Del mismo modo que el Obispo «ha de revelar la autoridad de la palabra y los gestos de Cristo», así también los presbíteros y los diáconos; porque si al Obispo le faltara «la ascendencia de la santidad de vida, es decir, el testimonio de fe, esperanza y caridad, el Pueblo de Dios acogería difícilmente su gobierno como manifestación de la presencia activa de Cristo en su Iglesia»[4] (PG, n.43).

Lo mismo se ha de decir de vosotros, queridos sacerdotes, y de los diáconos. Dentro de las limitaciones humanas, debéis ser un ejemplo a seguir por los fieles cristianos, por vuestra aspiración humilde a la santidad. Lejos de vosotros ser delatores del yerro de los hermanos, dando curso a las sospechas fundadas en rumores que se convierten en calumnia. Lejos de vosotros la difusión interesada de los defectos y errores de los demás. El pueblo fiel no puede seguir a quienes siembran la división rompiendo la comunión eclesial, víctimas de una especie de «supremacismo espiritual» que los lleva a colocarse por encima de los demás. Todos participamos del mismo Espíritu en la diferencia de dones y carismas, y hemos de tener presente que la diferencia no rompe la «comunión orgánica de la Iglesia», sin la cual se pierde su propio ser y se malogra su misión: la salvación de los hombres en Cristo.

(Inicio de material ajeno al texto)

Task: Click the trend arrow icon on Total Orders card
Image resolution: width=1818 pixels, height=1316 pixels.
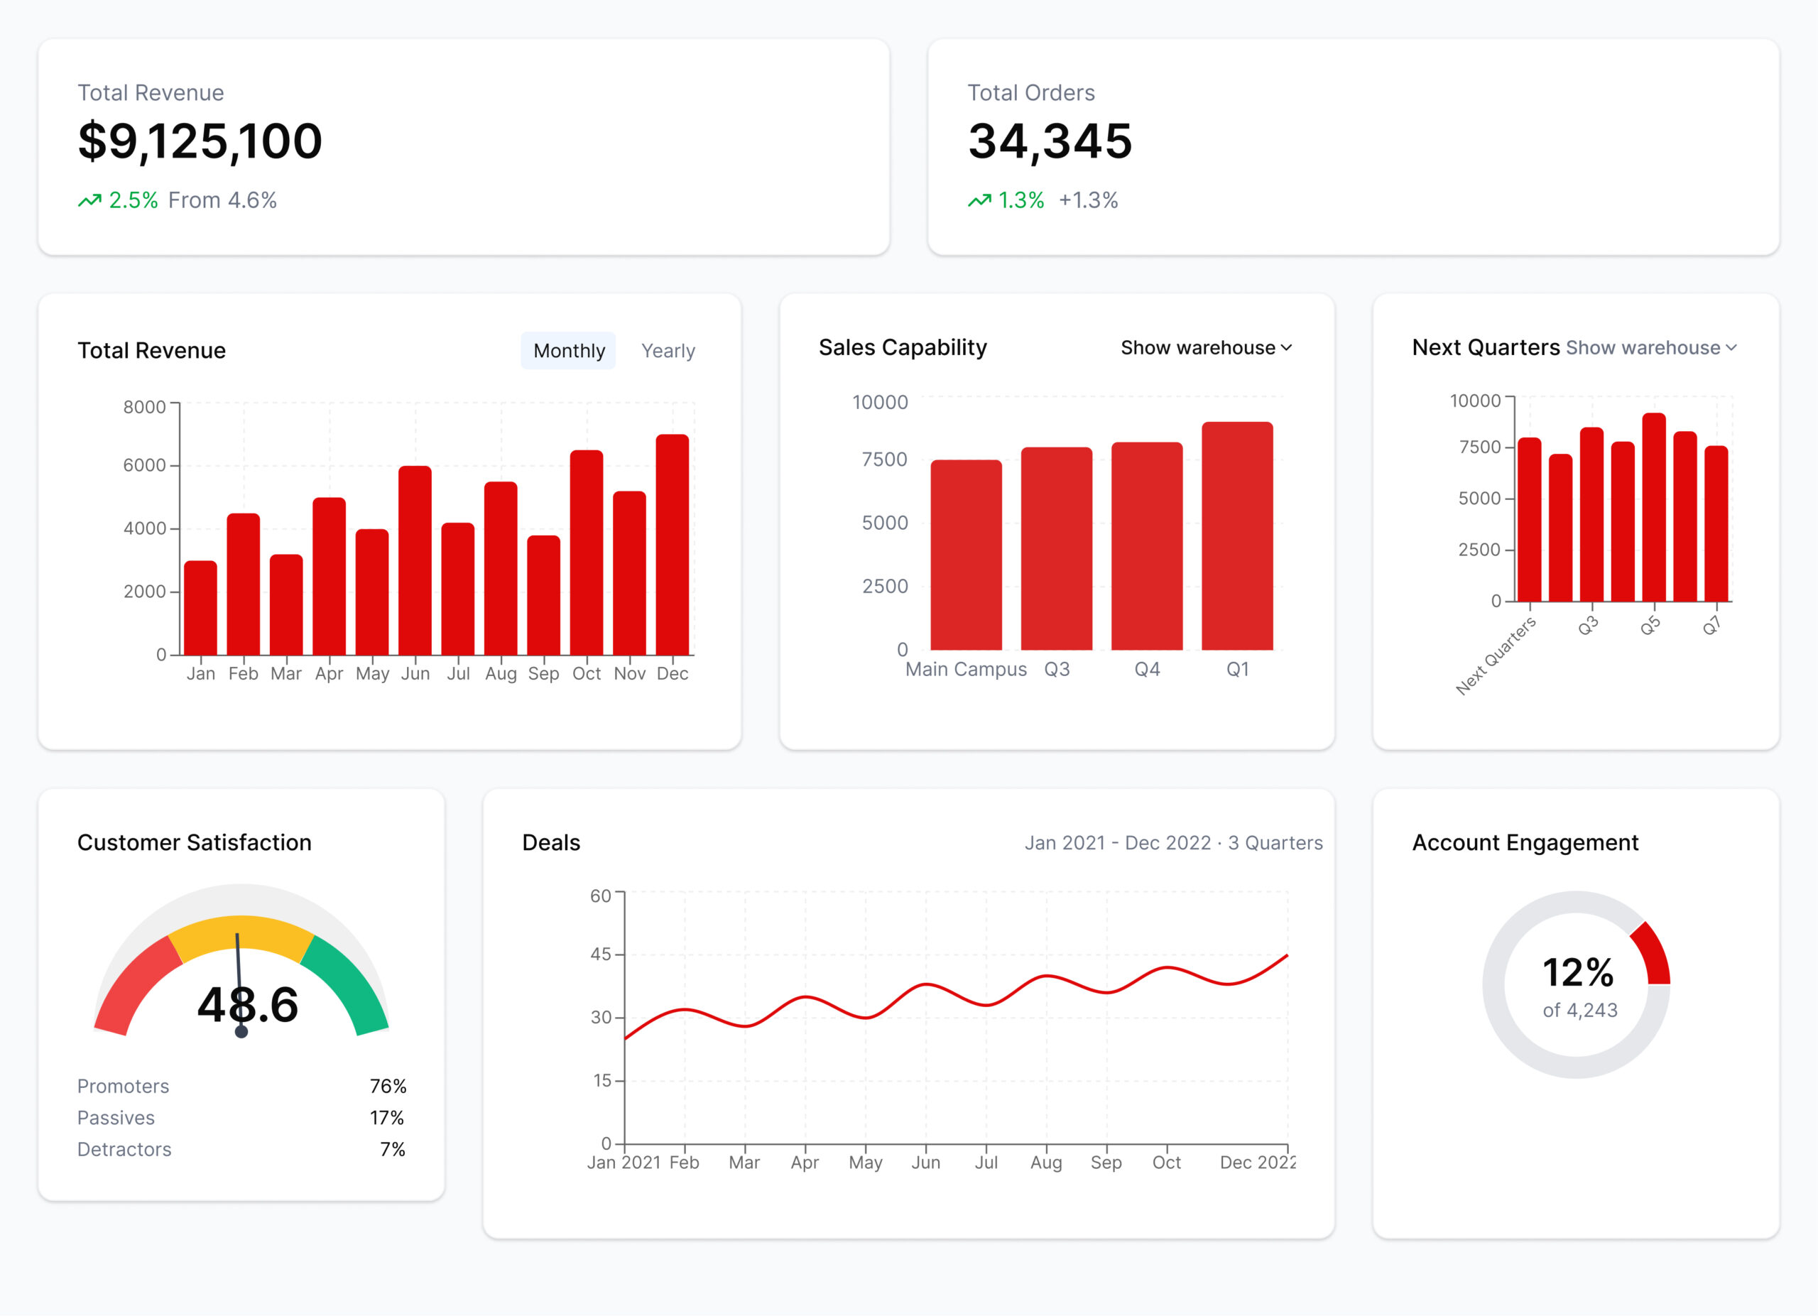Action: pos(980,199)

Queridos presbíteros, renovando hoy vuestro compromiso sacerdotal fortalecéis la unidad del pueblo sacerdotal, a cuyo servicio estamos todos los ministros del Evangelio. Esforzaos por hacer de vosotros un sacramento vivo de la santidad de la Iglesia, cuya figura acabada nos la ofrece santa María Virgen, la Madre del Redentor, a cuya protección y auxilio todos nos confiamos.

 

S.A.I. Catedral de la Encarnación

17 de abril de 2019

 

+ Adolfo González Montes

O b i s p o  d e  A l m e r í a

 

[1] Pontifical Romano: Alocución en la ordenación de un presbítero.

[2] Congregación para el Clero, Directorio para el ministerio y vida de los presbíteros (Ciudad del Vaticano 22013), n. 48.

[3] Vaticano II, Constitución dogmática sobre la Iglesia, n. 23.

[4] San Juan Pablo II, Exhortación apostólica postsinodal Pastores gregis (16 octubre 2003), n. 44.